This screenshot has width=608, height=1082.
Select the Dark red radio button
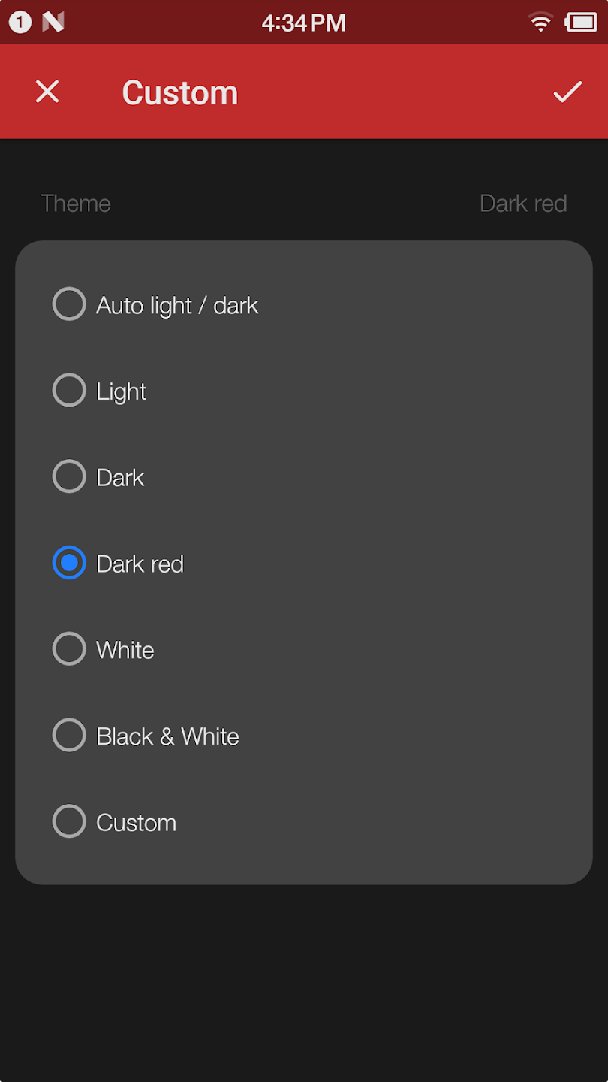click(x=69, y=563)
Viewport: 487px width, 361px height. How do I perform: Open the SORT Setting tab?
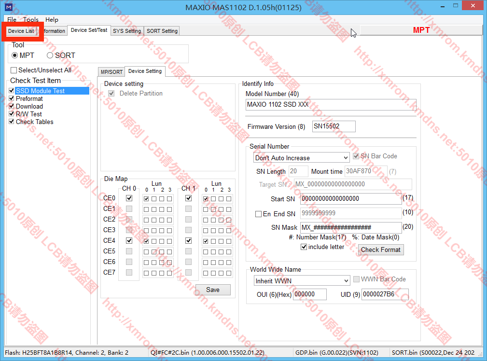click(162, 31)
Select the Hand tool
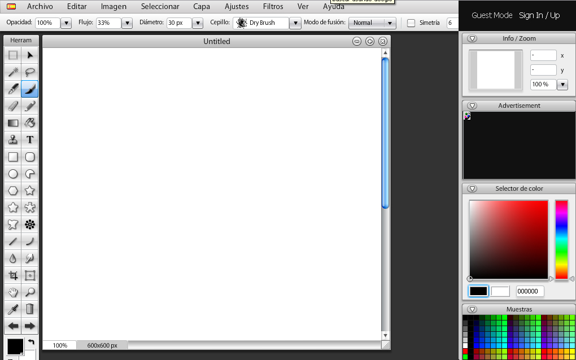The width and height of the screenshot is (576, 360). coord(12,292)
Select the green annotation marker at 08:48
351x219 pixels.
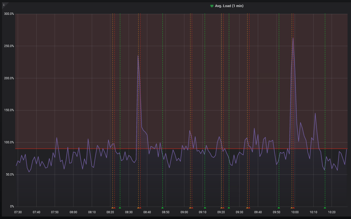pos(162,208)
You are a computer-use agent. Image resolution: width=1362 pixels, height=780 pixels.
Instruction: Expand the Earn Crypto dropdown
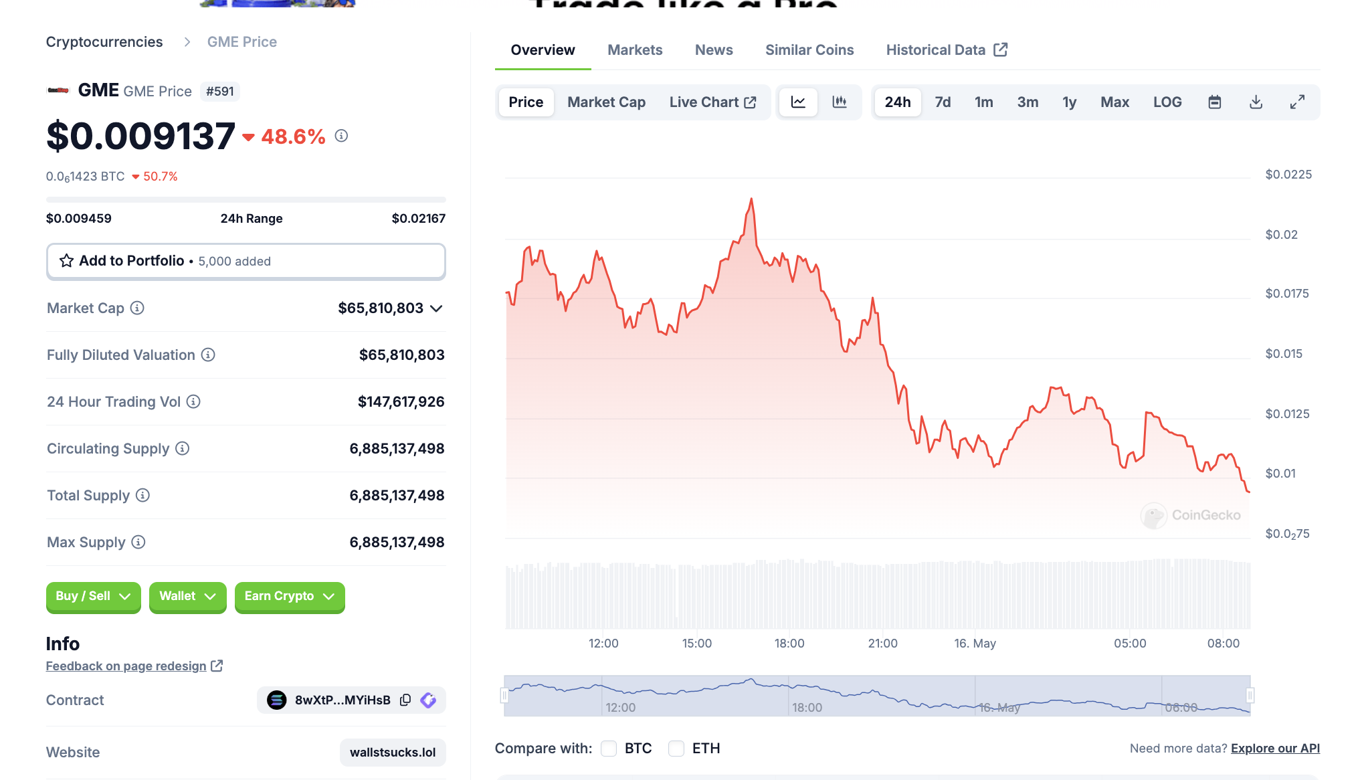289,596
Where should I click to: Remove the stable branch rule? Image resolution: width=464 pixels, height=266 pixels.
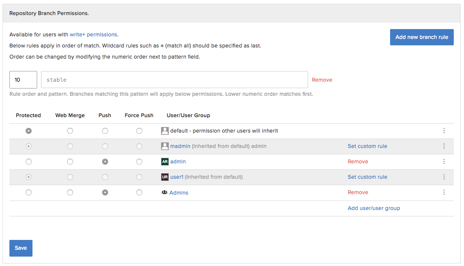point(322,80)

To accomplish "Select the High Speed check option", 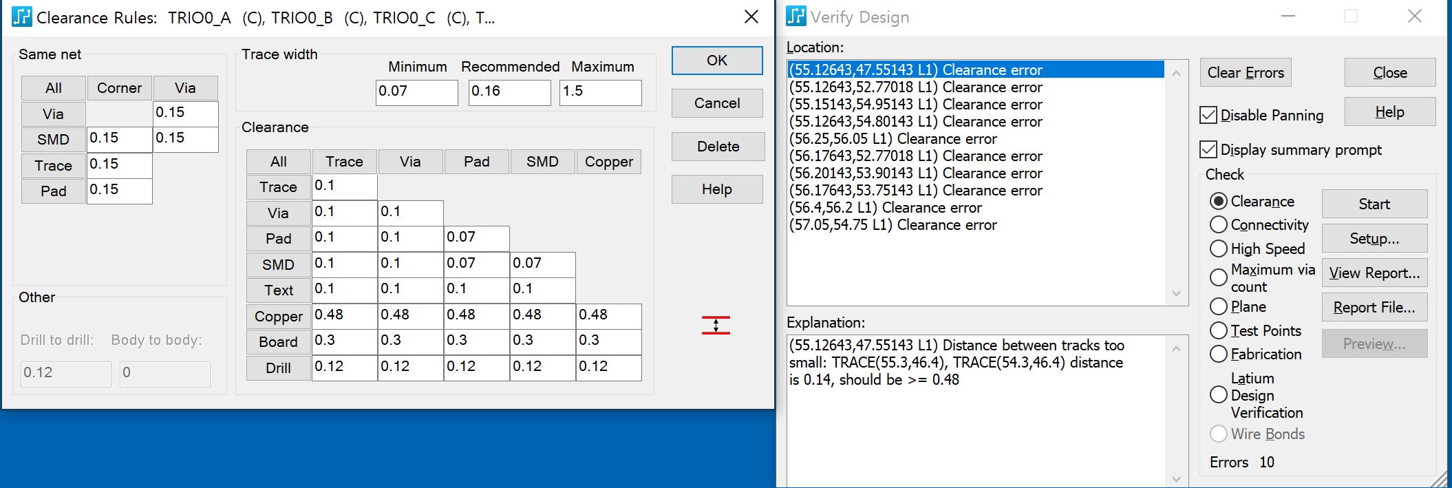I will 1218,248.
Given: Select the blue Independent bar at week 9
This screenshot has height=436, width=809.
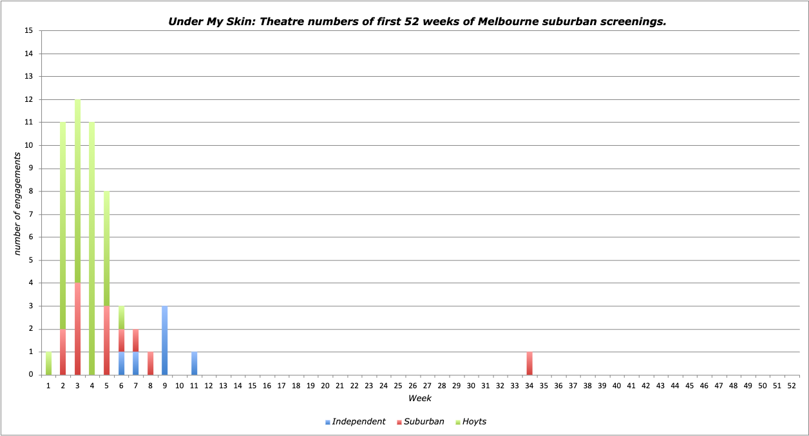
- - -
*PROBLEM REQUIREMENTS*. Exactly how many lines in the listing above contain the word "This"? Only the number should be given.

*EXPECTED ANSWER*. 2